Туман мелкозернист. Он весь как бы из гальки,
что собиралась в заповедном водоёме
тысячелетья. Глаза под соляною плёнкою воды. О твердь моя! О твердь!
А каменные зёрна шелестят, пересыпаются в ладонях западного ветра,
пока восточный ветер не поднимет их, чтоб северу отдать на растерзанье,
и смерчи пылевые побегут как души неоплаканные, будто вдовы —
терзать изнанку сна у сильных мира; не важно, что спокоен будет сон.
О твердь! О твердь! Скользит по линзе клин перистых легчайших облаков,
и это зрелище — светлейшего полёта! — есть зрелище небесных журавлей,
давно-давно покинутого дома и яблочного сада с земляникой, молоком и мёдом.
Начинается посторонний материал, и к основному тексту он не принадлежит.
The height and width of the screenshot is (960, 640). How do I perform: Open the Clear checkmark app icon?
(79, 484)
И вот любовь зашевелилась в сердце: отец, супруг мой, мой любимый брат!
Но журавлиный клин спешит на юг, стальные перья распластав как стрелы,
спешит на юг, о нет — на юго-запад, на юго-юго-запад, как стрела
над старческими завитками парка.
И вот в воздушном тёплом токе
уже разлита капля крови жертвенной. Грачи вещают закат.
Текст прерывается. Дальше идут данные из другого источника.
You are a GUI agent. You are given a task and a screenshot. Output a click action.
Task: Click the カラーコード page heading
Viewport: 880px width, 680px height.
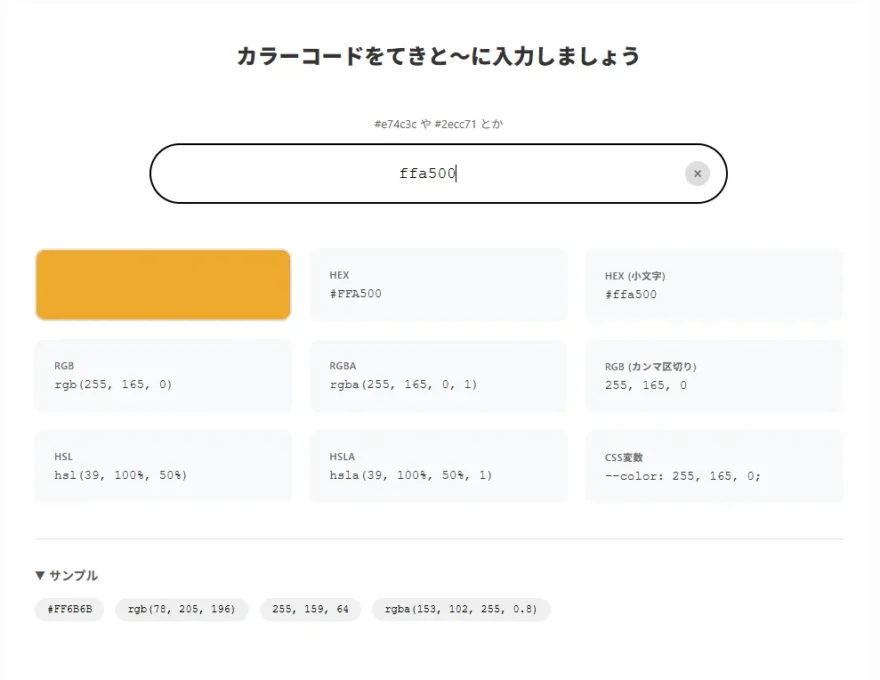click(438, 56)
Ворона жмётся к трубам отопленья. Пустеют пенсионные беседки,
влюблённые печальные бредут. Исчезает запах угля и мяса.
Прохладный Ангел взял ночной иссоп и окунул его во влагу линзы.
Пахнет прелью,
таинственной грибницею, которая растёт лишь ночью, подкопчённой листвой,
сырым оврагом да гнёздами вороньими. И надо всем,
светла как днём и огненно-прекрасна, сияет линза неба. Сквозь туман,
мелкозернистый, тоненький и плотный, окутавший всю сердцевину сферы,
поверх которой линза — точно море.
Мне думается, вижу я подземное медлительное море
на чаше древних огненных пород, под карстовою хрупкою ладонью,
как отраженье неба. И оно
волнуется холодными осенними ночами
при бурях новолуния, когда бессонница
сидит при стопах сна и молится, и просит примиренья.
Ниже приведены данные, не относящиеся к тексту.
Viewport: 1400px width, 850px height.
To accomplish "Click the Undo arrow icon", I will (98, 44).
Измайлова дыханье глубоко. Оно всё тише.
Вот и первый иней.


4
плач и улыбка осеннего сада

Плоти не нужно мне — нужно лишь пламя
жирной сентябрьской жертвенной земли и лазурного чистого неба.
Вот растения вида, ботаникам неизвестного, поднялись, проросли облака,
все осыпаны сладким кристаллом осеннего солнца,
о сладкое, сладкое время!
Плоти не нужно мне, Боже мой, помоги лишь принять
обвинения в том, что не женщина, не родила, не вкусила и не захотела.
Да! Отвечу: всё так; не вкусила, не знала, и знать не хочу —
как себя удавить. Но ведь я же из этих,
что в сентябрьском саду
(о бессонное сладкое время!),
я ж из улья — хмельной золотой виноград и медовые яблоки,
всё трепещет во мне и поёт, всё во мне — как растенья,
разделившие верхним листом облака.
О удавленница, лучик и дрожь в этом неслыханном свете,
в чистоте легконогой, как будто без всяких хлопот.
Я смотрела, как птицы весною пришли на гнездовья и роняла алмазы:
увы, я не так!
Я смотрела, как плакала кошка, шукая котёнка на жаркой террасе июля:
о увы, я не так!
Шум обрядов слыхала: там сын родился у соседки,
под молочно-небесной глазной поволокой ребёнка светились младенчески звёзды:
увы! Я не так.
Боже! Господи мой! Я как зверь бессловесный, чьи лапы вдруг крыльями стали,
я дитя, заплутавшее в чащах владимирских, и не боится оно,
а сверкает, смеётся, идёт, улыбаясь Очам Твоим синим,
и я верую, что не погибнет оно!
Я проста как вода, я легка как земля, ничего нет её тяжелее,
я огонь, пожирающий всё, то взлетающий, то усмирённый,
никого нет счастливей меня!
Мне не надобно плоти, всех этих прелестных лохмотьев,
вещих снов и влюблённостей, музыки томной, и радостей плотных —
я погибну от них. Я сама себе будто одежда изящная.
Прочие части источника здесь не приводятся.